Items
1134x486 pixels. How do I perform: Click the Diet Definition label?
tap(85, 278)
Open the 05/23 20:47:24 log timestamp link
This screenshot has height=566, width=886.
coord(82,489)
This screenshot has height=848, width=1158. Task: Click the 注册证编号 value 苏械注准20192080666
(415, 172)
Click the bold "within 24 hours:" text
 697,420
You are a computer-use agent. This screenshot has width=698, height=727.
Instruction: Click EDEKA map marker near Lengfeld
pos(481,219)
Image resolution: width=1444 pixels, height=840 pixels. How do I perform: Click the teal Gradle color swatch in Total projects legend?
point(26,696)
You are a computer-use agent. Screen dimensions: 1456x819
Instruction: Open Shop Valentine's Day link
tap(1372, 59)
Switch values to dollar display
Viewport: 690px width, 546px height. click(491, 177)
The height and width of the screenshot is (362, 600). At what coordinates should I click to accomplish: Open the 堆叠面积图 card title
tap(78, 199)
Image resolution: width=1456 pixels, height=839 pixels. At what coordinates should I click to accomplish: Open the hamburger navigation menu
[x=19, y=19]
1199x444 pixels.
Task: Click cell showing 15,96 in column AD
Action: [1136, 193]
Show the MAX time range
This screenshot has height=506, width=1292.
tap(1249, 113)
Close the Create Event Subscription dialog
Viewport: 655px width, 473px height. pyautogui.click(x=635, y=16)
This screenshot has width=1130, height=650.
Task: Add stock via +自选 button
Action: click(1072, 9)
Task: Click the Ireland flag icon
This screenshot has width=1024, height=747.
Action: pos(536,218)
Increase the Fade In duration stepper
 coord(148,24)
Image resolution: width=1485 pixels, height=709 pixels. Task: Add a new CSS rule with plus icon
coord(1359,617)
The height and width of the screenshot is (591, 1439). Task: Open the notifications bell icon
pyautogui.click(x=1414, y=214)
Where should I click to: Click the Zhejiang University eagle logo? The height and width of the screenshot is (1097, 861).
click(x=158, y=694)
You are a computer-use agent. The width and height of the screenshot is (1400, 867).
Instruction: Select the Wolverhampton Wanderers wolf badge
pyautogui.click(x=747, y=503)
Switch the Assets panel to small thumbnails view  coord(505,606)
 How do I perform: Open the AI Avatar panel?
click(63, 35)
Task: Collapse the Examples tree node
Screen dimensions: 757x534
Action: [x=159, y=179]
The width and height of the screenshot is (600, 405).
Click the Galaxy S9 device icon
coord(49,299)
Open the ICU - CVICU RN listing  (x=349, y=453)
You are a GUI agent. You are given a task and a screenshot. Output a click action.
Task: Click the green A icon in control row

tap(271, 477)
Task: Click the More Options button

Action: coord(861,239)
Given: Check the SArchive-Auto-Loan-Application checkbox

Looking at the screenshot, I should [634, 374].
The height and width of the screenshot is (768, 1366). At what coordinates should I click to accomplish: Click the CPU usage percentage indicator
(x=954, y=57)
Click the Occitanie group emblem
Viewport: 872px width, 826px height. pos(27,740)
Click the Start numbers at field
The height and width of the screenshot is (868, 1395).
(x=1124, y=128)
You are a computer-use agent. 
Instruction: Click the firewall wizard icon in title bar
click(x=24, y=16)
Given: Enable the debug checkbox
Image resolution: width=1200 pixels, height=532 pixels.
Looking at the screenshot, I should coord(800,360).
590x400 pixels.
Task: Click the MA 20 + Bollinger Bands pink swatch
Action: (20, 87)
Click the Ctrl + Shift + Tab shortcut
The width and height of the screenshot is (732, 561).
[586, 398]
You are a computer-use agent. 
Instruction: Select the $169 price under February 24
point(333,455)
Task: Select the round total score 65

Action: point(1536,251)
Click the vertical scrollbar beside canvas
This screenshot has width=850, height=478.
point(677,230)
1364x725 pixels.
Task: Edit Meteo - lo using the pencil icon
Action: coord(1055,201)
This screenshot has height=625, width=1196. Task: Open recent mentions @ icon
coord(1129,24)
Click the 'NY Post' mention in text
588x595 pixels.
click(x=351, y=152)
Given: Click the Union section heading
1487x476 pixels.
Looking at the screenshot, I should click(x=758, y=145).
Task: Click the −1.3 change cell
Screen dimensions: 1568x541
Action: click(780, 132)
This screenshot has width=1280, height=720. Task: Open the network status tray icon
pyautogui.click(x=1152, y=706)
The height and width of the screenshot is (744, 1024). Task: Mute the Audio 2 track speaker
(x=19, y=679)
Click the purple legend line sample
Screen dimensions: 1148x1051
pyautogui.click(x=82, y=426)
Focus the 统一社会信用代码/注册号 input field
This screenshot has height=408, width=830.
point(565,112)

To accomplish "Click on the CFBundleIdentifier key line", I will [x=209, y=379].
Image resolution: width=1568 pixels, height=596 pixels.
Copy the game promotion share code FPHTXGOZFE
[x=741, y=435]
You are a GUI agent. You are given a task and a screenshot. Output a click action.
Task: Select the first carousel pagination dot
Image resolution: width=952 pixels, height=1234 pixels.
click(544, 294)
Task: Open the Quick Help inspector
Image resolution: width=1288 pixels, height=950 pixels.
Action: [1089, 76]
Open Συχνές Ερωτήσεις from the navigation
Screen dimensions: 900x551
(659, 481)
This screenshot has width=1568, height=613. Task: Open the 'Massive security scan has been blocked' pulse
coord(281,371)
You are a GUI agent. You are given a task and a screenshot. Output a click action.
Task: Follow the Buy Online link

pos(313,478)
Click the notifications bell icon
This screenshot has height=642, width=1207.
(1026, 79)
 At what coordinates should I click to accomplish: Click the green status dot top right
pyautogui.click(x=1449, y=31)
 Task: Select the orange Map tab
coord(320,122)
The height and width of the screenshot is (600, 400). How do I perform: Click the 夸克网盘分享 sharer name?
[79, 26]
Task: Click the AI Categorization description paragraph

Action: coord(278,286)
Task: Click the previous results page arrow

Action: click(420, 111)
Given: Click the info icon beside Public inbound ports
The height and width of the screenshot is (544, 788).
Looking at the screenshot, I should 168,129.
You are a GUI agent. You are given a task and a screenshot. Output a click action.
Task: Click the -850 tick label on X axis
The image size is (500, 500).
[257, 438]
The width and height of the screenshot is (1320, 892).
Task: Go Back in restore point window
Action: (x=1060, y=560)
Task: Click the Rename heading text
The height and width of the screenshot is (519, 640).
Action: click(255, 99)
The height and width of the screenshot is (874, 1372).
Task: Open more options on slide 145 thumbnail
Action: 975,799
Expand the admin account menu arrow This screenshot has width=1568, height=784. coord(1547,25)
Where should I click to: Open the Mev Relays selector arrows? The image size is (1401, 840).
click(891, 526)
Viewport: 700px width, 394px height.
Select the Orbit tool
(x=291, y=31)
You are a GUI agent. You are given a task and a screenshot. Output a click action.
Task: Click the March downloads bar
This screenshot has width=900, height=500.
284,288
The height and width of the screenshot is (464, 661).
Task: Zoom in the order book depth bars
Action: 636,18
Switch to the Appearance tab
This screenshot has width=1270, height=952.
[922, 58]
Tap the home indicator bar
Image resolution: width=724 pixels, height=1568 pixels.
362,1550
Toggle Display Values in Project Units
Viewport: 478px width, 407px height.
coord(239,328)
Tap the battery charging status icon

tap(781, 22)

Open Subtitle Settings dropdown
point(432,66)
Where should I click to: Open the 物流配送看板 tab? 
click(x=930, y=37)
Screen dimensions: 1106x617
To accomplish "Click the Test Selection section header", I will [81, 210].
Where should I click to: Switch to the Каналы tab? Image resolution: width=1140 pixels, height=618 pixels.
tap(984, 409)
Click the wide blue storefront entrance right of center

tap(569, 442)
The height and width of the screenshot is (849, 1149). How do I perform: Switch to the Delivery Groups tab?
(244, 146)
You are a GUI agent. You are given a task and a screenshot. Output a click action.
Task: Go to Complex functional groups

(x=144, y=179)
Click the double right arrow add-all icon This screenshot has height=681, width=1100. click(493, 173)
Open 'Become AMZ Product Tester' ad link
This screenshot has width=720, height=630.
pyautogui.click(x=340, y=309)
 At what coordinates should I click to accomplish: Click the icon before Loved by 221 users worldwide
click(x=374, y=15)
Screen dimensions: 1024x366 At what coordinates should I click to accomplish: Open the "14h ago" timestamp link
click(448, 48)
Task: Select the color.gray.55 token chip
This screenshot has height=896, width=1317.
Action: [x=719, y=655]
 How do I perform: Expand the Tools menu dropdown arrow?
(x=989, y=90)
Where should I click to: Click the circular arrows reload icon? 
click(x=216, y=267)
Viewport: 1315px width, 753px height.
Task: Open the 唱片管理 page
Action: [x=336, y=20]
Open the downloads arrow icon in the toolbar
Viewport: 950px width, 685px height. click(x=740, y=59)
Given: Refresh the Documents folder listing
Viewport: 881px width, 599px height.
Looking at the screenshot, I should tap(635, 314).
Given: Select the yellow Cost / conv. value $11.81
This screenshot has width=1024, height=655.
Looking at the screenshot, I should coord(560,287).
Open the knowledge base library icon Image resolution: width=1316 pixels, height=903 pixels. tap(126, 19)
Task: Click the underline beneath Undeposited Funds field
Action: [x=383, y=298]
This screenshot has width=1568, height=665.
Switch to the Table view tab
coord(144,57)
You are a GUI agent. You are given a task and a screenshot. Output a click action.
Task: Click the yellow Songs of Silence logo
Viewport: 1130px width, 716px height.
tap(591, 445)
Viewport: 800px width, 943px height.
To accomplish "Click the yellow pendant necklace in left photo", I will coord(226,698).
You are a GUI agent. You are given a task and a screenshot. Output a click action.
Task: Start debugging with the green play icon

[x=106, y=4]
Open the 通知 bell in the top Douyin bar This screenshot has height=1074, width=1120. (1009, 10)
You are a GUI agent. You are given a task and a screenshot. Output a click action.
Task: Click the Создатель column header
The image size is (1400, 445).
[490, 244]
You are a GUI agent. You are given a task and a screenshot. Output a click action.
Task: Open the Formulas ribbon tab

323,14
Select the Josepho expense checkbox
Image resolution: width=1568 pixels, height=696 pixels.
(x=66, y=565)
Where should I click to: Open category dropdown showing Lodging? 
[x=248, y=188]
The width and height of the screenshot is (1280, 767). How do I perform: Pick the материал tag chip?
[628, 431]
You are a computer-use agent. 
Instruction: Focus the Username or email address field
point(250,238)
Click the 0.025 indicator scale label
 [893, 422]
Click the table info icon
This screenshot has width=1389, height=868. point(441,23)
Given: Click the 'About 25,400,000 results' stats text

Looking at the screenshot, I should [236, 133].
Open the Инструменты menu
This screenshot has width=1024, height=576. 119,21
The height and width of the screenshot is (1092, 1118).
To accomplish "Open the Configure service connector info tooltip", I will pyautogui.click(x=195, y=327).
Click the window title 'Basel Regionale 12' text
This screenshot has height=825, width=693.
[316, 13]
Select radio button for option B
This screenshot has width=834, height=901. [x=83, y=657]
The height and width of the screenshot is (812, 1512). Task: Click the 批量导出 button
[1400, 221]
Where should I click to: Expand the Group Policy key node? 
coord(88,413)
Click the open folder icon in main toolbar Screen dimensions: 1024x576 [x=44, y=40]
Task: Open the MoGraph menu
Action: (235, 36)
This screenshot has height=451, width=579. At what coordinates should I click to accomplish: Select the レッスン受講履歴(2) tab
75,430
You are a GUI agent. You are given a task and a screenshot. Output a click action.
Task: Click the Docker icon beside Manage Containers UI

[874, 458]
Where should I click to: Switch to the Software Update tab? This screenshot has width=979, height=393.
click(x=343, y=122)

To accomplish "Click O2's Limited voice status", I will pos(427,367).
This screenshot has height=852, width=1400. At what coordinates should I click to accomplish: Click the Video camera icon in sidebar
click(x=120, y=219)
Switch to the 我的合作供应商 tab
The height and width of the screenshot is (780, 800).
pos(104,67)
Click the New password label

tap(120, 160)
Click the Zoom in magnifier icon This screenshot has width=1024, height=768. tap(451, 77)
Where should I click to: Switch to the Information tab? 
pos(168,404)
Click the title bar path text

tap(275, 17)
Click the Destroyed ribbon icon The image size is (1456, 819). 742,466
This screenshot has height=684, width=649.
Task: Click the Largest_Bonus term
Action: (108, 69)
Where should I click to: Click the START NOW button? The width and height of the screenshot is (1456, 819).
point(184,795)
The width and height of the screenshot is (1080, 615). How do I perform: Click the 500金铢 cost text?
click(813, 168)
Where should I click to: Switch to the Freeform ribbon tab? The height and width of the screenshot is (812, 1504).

Exercise goal
Gather every line in the items above that contains the string "timestamp". Only matches with the same capitalization count.

Result below
Open the 05/23 20:47:24 log timestamp link
Screen dimensions: 1024x366 At what coordinates should I click to accomplish: Open the "14h ago" timestamp link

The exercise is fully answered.